>> Start DATA RECORDS

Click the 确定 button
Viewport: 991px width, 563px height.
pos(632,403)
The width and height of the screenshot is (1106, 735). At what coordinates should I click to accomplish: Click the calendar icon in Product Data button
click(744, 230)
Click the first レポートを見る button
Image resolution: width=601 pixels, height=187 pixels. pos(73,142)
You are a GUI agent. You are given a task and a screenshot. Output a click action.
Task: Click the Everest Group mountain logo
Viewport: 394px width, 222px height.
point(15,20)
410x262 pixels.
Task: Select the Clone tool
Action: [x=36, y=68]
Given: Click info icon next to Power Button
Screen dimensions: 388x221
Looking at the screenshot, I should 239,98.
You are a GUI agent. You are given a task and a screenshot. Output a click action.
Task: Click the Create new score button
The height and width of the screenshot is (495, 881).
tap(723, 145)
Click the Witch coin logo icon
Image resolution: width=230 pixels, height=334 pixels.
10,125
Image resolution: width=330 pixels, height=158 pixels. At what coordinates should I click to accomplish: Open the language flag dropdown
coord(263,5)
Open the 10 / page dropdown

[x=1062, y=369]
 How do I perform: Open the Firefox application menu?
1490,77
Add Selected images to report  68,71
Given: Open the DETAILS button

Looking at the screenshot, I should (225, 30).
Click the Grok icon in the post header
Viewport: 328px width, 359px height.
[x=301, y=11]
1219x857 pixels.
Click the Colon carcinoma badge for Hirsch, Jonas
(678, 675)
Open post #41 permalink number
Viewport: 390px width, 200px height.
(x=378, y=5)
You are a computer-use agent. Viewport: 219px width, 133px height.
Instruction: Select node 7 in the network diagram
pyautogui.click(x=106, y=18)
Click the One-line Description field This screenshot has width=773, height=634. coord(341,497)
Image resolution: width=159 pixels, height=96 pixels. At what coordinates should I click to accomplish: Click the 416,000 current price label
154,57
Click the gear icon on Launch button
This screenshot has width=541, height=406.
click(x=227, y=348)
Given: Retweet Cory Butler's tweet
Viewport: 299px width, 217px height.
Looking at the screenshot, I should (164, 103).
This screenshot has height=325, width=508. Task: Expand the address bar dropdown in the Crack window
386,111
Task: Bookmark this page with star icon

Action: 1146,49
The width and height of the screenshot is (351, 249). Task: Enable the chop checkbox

>> End DATA RECORDS

**WRITTEN REQUEST**
Copy out the records word for word, starting at the line that contains "Add Selected images" and continuing through the last line of the records.

**RESPONSE FOR THIS EXERCISE**
Add Selected images to report  68,71
Given: Open the DETAILS button

Looking at the screenshot, I should (225, 30).
Click the Grok icon in the post header
Viewport: 328px width, 359px height.
[x=301, y=11]
1219x857 pixels.
Click the Colon carcinoma badge for Hirsch, Jonas
(678, 675)
Open post #41 permalink number
Viewport: 390px width, 200px height.
(x=378, y=5)
You are a computer-use agent. Viewport: 219px width, 133px height.
Instruction: Select node 7 in the network diagram
pyautogui.click(x=106, y=18)
Click the One-line Description field This screenshot has width=773, height=634. coord(341,497)
Image resolution: width=159 pixels, height=96 pixels. At what coordinates should I click to accomplish: Click the 416,000 current price label
154,57
Click the gear icon on Launch button
This screenshot has width=541, height=406.
click(x=227, y=348)
Given: Retweet Cory Butler's tweet
Viewport: 299px width, 217px height.
Looking at the screenshot, I should (164, 103).
This screenshot has height=325, width=508. Task: Expand the address bar dropdown in the Crack window
386,111
Task: Bookmark this page with star icon

Action: 1146,49
The width and height of the screenshot is (351, 249). Task: Enable the chop checkbox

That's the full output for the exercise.